During a copy operation, you may get the following characters:

- A pound sign (#) generally means that a Flash memory device is being cleared and initialized. (Different platforms use different ways of indicating that Flash is being cleared.)

- An exclamation point (!) means that ten packets have been transferred successfully.

- A series of "V" characters means that a checksum verification of the file is occurring after the file is written to Flash memory.

- An "O" means an out-of-order packet.

- A period (.) means a timeout.

Reply to
Dan Daniels

Once the O's start streaming, they go REALLY fast, and it just keeps counting past 100% on the TFTP server...

The image requires 64MB of flash and 96MB of RAM...

Jonathan

Reply to
Jonathan

Check the free space on the flash.
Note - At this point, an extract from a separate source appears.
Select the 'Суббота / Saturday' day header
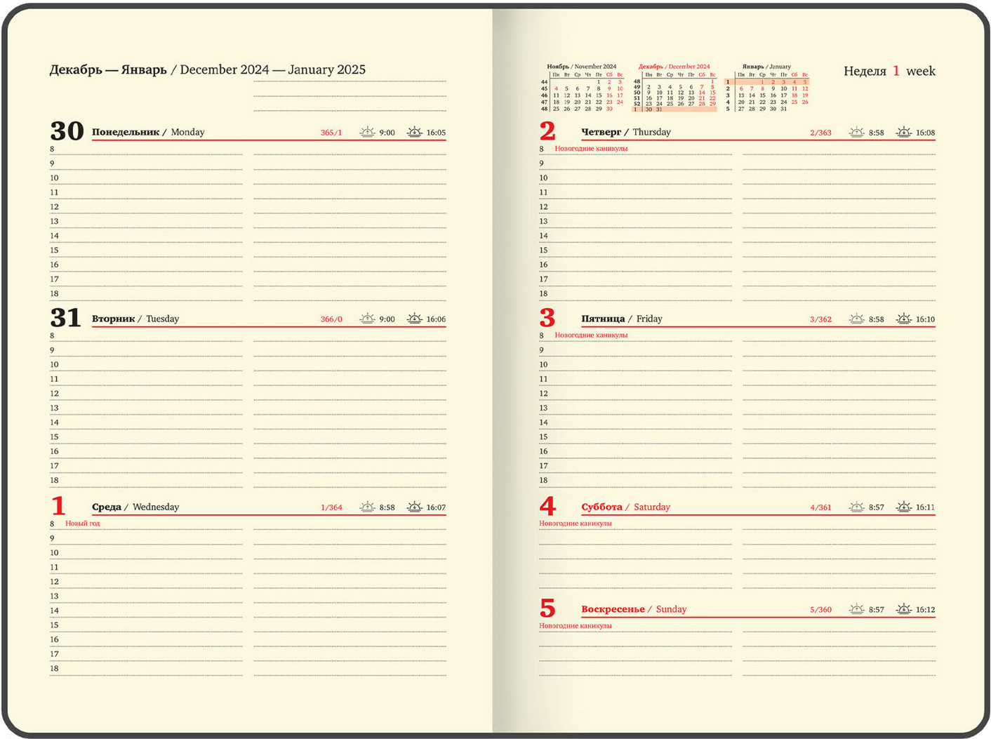 625,507
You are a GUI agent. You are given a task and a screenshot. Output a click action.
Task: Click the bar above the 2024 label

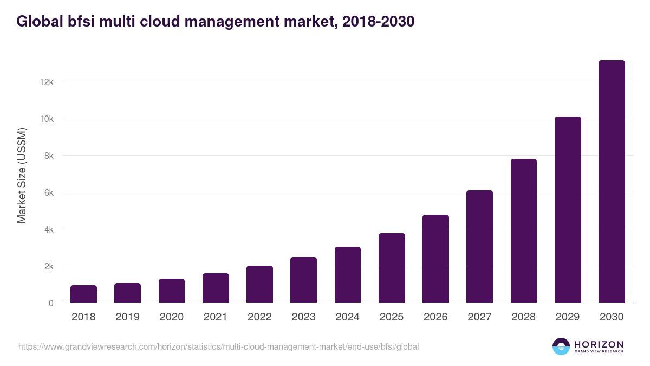point(348,274)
I'll bet that the image is bigger than the available flash memory.

Scott

Reply to
thrill5

The flash is being erased before the copy begins.

And I have 64MB of Flash

System flash directory: File Length Name/status 1 16233196 c1700-ipvoice-mz.123-11.T5.bin [16233260 bytes used, 50613456 available, 66846716 total]

65536K bytes of processor board System flash (Read/Write)

And I am copying an 18.5MB file to the router...

I originally thought it was a corrupt IOS, but I have tried multiple IOSs, including Enterprise, AdvEnterprise, 12.2, 12.3, 12.3T, etc, et al.

Jonathan

Reply to
Jonathan

Does your platform support the "squeeze" command? If so, try it.

M.

Reply to
Mark Lar

Hi Johnathan,

What TFTP Server Software are you using for this? Please note that the TFTP server on the Cisco Site (and several others) has a 16MB file size limitation, anything larger than that fails to transfer correctly due to a counter roll-over. To get around this issue I use the

3CDAEMON product (3CDv2r10.zip, slightly less than 1MB) as a TFTP Server, its written by a 3com employee, but is available as freeware. An excellent product -

formatting link
Cheers...............pk.

Reply to
Peter

Did that too...

Same error...

Jonathan

Reply to
Jonathan

Well, it started to work using the 3ComTFTP...

At 16,773,120 bytes, I got the following: !!!!!!!!!!!!!!!!!!!!!!!!!!!!!!!!!!!!!!!!!!!!!!!!.O.O.O [timed out]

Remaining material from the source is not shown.